Return only those lines of the material that contain "screenshot".

Exercise materials below:

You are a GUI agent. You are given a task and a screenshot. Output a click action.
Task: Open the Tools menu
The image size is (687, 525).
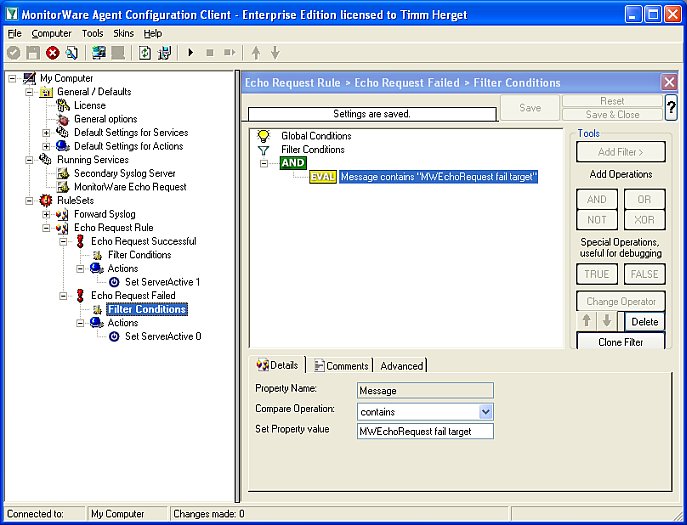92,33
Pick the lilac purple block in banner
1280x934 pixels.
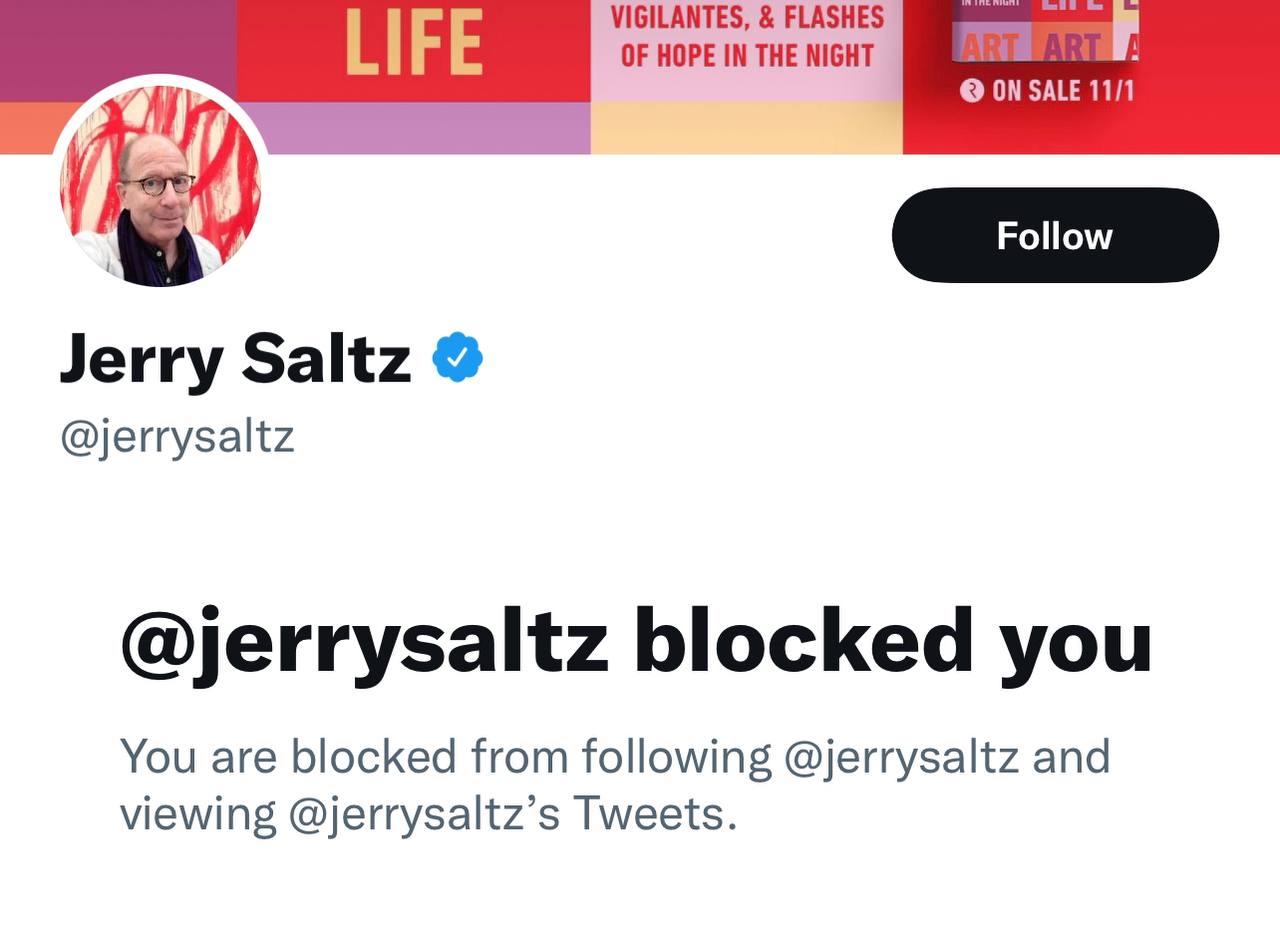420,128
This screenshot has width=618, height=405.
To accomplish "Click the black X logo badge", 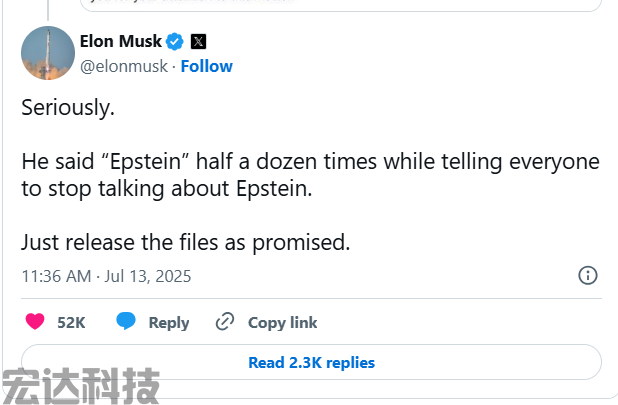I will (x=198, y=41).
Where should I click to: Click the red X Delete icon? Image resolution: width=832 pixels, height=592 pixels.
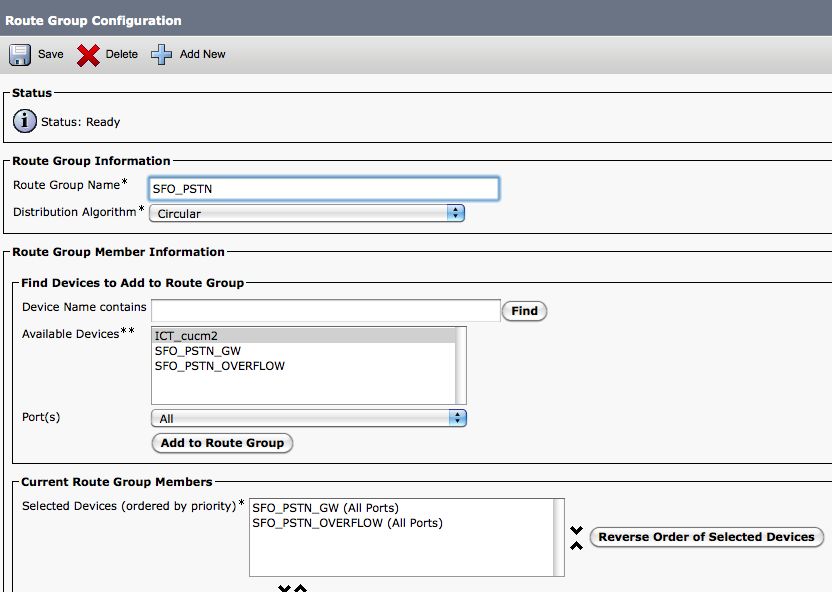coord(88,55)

End of Exercise materials.

*Task solution*:
You are a GUI agent. You are given a task and a screenshot. Output a click action.
This screenshot has width=618, height=405.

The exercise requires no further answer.